В отличие от европейского массового человека, этот тип разделяет эгалитаристские нормы, но понимает их как нормы антиэлитарные, снижающе-уравнительные установки (ориентация не на возвышение и приближение к образцу, пусть даже в качестве подражания высшим слоям, «сливкам общества», культивирующим особый тип достоинства, присвоения образцов «аристократии» или «меритократии», а на понижение запросов, санкционирование «общепринятого» в качестве вульгарного или примитивного («будь попроще, и люди потянутся к тебе»)). Доминирующие латентные мотивы этого эгалитаризма – зависть, рессентимент, в свое время идеологически оправдываемый и раздуваемый большевиками, но сегодня все чаще принимающий формы цинизма, диффузной агрессии, вызванной последствиями вынужденной или принудительной коллективности. Результат – массовость без присущей западной культуре сложности и дифференциации. «Простота» в самоопределениях – это вовсе не открытость миру и готовность к его принятию, а примитивность социального устройства, отсутствие посредников между государством и человеком. «Человек советский» вынужден и приучен не только следовать очень упрощенным, даже примитивным образцам и стратегиям существования, но и принимать их в качестве безальтернативных («немногое, но для всех»)[29]

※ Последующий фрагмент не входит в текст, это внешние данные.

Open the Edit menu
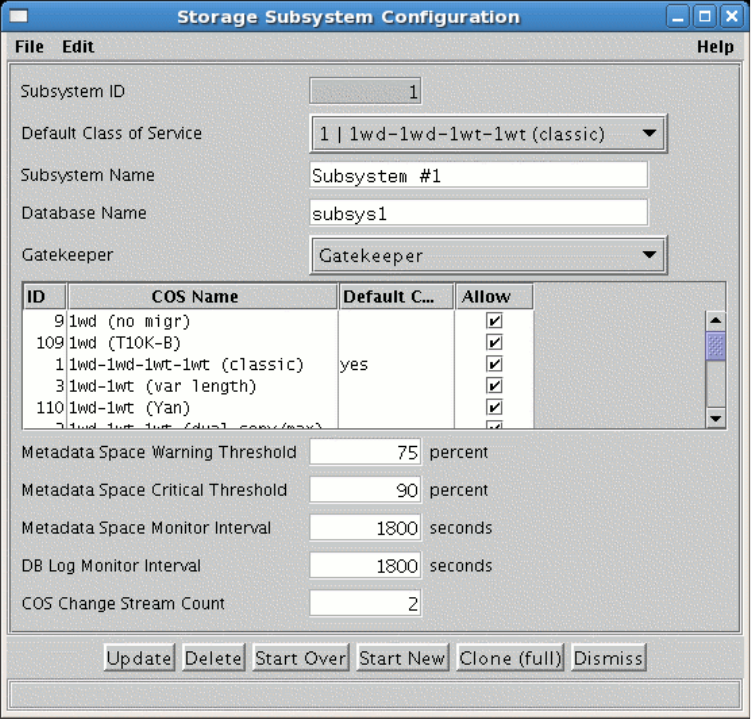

.Ориентация на «простоту» является результатом культурно признанной и социально (нормативно) одобряемой стратегии выживания, минимизации запросов, сочетаемой с завистью, рессентиментом, с одной стороны, и пассивной мечтательностью и верой, что в будущем жизнь какимто образом улучшится, с другой. В случае недостаточной значимости этих компонентов их дополняют угрозы репрессий, распространяющихся уже не только на индивида, попавшего под подозрение, но и на всех связанных с ним (действует механизм нормативного коллективного принуждения или заложничества – «все в ответе за каждого», – парализующий возможность становления активной и ответственной личности западного типа, важнейшей предпосылки модернизации), причем это заложничество охватывает все сферы взаимоотношений – семейных, рабоче-профессиональных, учебных и проч. Однако тотальным претензиям власти (или коллектива) на полноту контроля противостоит не менее сильная ответная реакция – тенденция к партикуляристскому разграничению социального и культурного пространства и образованию отдельных частных зон доверия, неформальной регуляции, правил поведения, систем коммуникации. Различные внутренние и внешние барьеры социального действия приобретают здесь особую, конститутивную для структуры общества роль, включая сюда и неприятие субъективности, своеобразного, подозрительность к другим, отчужденность, различные формы дистанцирования или вытеснения всего непонятного или сложного. Так как основой ориентации в мире и понимания происходящего являются самые примитивные (самые общие и стертые, доступные всем) символические модели поведения[30]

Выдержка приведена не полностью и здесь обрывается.